この理論は、適切な目標設定をすることでモチベーションを上げることを目標としているのだそうです。タスク管理界隈は「モチベーション」とか「意志力」を__少なくとも私は__信じません。やる気がアップすれば仕事の質などは上がりますが、確実にアップできる保証がないので、「モチベーションを上げる」ことに対して懐疑的にならざるを得ないのです。
むしろ、その業務タスクの所要時間の見積に余裕を持ち、タスク管理手法”GTD"のフローにしたがって処理していけば、結果的に生産性が上がるものだと考えています。そう考えると、目標設定理論はタスク管理と相反するような気がします。
GTD本の一節
そんなことを考えながらGTD本を読んでいると次のような言葉が目に飛び込んできました。

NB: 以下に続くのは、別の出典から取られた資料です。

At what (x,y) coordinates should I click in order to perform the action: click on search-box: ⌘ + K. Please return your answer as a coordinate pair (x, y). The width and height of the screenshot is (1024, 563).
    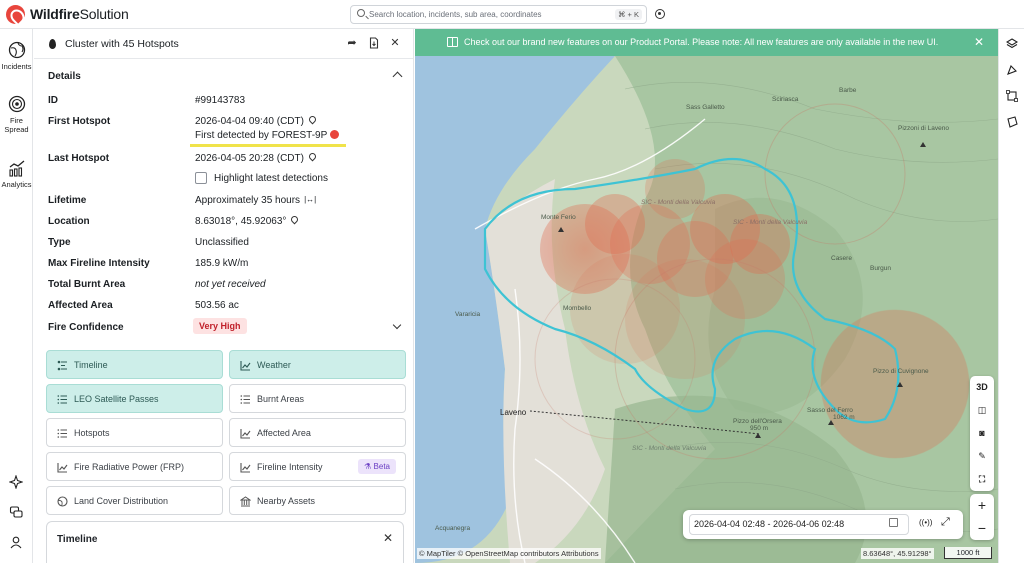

・大量の仕事が殺到しても、リラックスしつつコントロールできる能力
・あいまいな方向性や突発的なプロジェクト、はたまたさまざまな
プレッシャーの中においても、実現可能な行動計画を立てられる能力
・大きな障害に直面したとき、望ましい結果と次に取るべき行動に
素早く集中できる能力
(デビッド・アレン「ストレスフリーの仕事術 仕事と人生をコントロールする52の法則」より)
企業の社員研修では、GTDによって身に付けることができるこれらの能力の必要性を感じていないのか。そんなことをGTDの開祖デビッド・アレンは言っています。この各種能力についての言及(もっと列挙されていました)を読んだ瞬間に、目標設定理論に対する抵抗感は減りました。むしろ「明確で困難な目標」を設定されたときにこそ、その真価を発揮するのがGTDであると考えたからです。
なんて、私も目キラキラ系になってきているのかもしれませんが、GTDの方法論に慣れ親しむと自己肯定感が上がります。上記の能力は確実に得られると思います。GTDを日常的に実践していれば高くて困難な目標設定をされても安易に負けることはないかなと。